4.1Eligibility. Full-time employees of the Company or one of its Affiliates in good standing are eligible to be designated by the Administrator to participate in the Plan. An individual who is designated as a Participant is not guaranteed or assured of being selected for participation in any subsequent Plan.
4.2Participation. Each Participant will be notified of his or her eligibility to participate in the Plan by receipt of a written Award Agreement. Any payments made under the Plan shall be further subject to the terms of the Award Agreement, which Participant will be required to execute and return to the Company.
5.Terms of Awards.
5.1Award Amounts. Each Participant will be eligible to receive a cash bonus payment upon satisfaction of Milestones set forth in such Participant’s Award Agreement. For the avoidance of doubt, in no event will a Participant receive more than one payment under its applicable Award Agreement or the Plan in respect of each Milestone.

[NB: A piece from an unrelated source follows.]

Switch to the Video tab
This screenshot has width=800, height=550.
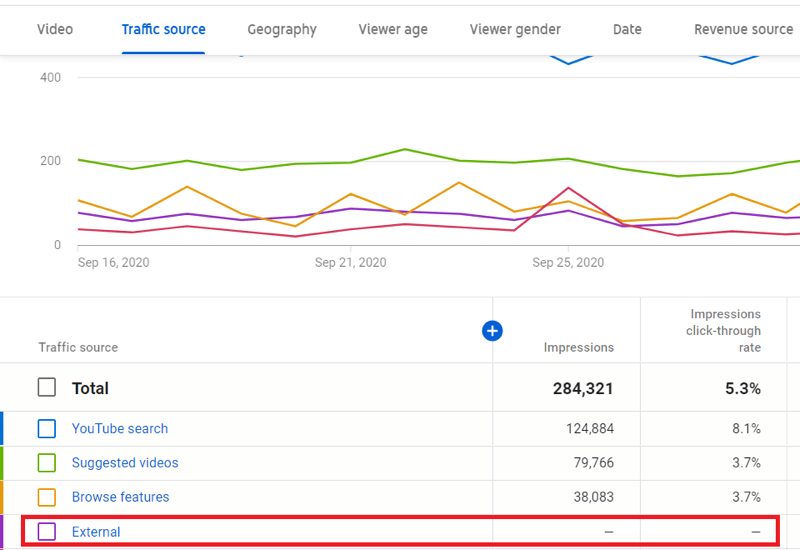pos(55,29)
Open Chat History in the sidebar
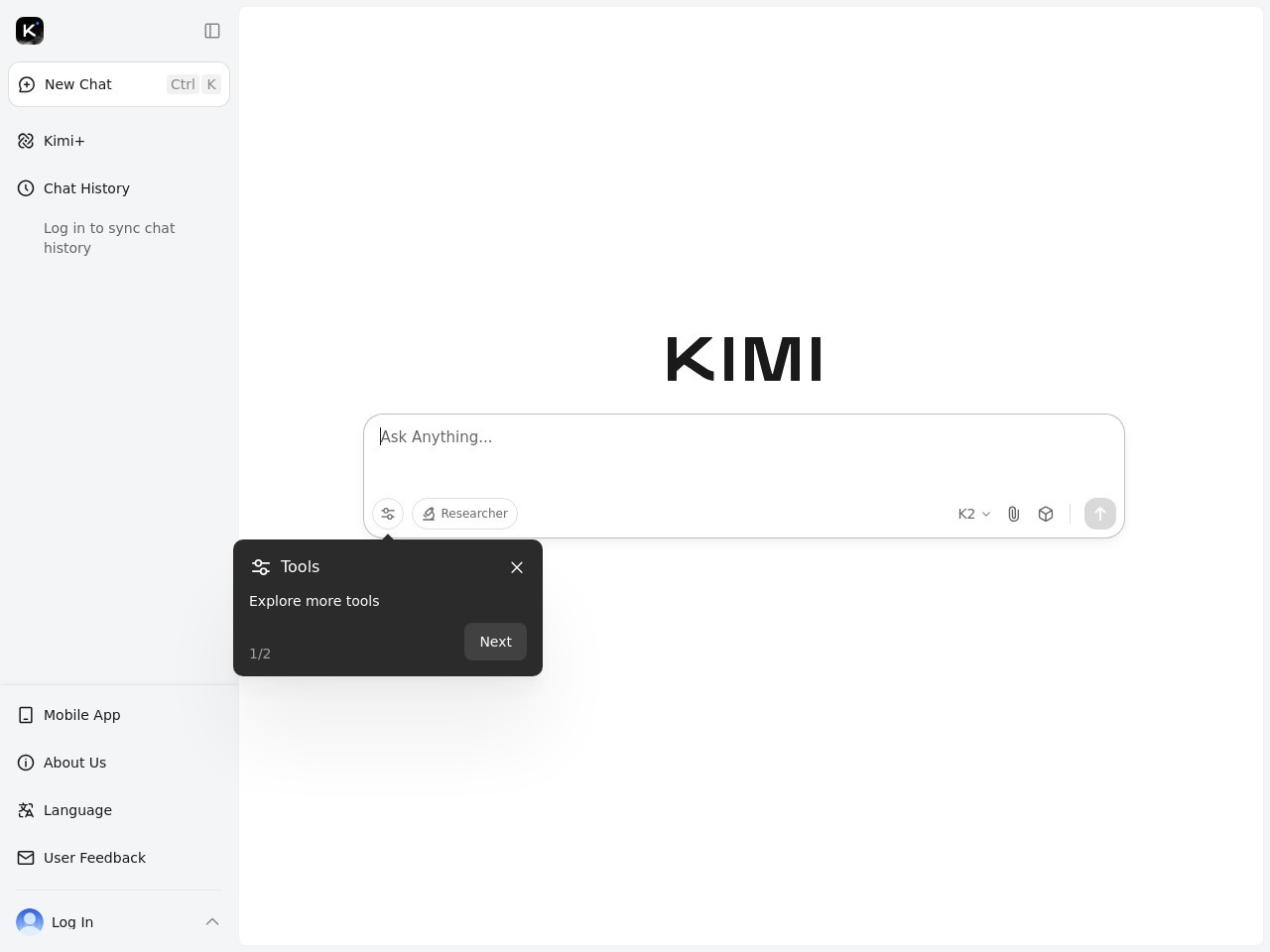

5.2Determination of Milestones. The Administrator has established the following Milestones for Participant eligibility to receive payment under this Plan and its applicable Award Agreement.
(a)Service Milestone. To the extent set forth in its applicable Award, each Participant shall be eligible to receive a payment in the amount set forth in such Participant’s Award Agreement for the “Service Milestone” if Participant remains continuously employed in good standing by the Company or one of its affiliates from the Effective Date through September 1, 2024.
(b)Retention Milestones. To the extent set forth in its applicable Award, each Participant shall be eligible to receive a payment in the amount of its applicable Award set forth in the Participant’s Award Agreement on each of a specified date (each a “Retention Date”) if the Participant remains continuously employed in good standing by the Company or one of its affiliates from the Effective Date through the applicable Retention Date set forth in the Award; provided, however, that certain payments for each applicable Retention Date shall not be payable until the date the Company attains the Renewable Diesel Metric; and provided, further, that if Participant does not remain employed by the Company or one of its affiliates on the applicable Retention Date, the amount paid to such Participant for any Retention Date shall be subject to clawback as set forth in Section 7.1.
(c)Deleveraging Milestone. To the extent set forth in its applicable Award, each Participant shall be eligible to receive a payment in the amount set forth in the Participant’s Award Agreement for the “Deleveraging Milestone” if the Participant remains continuously employed by the Company or one of its affiliates in good standing from the Effective Date through the date the Deleveraging Metric is achieved.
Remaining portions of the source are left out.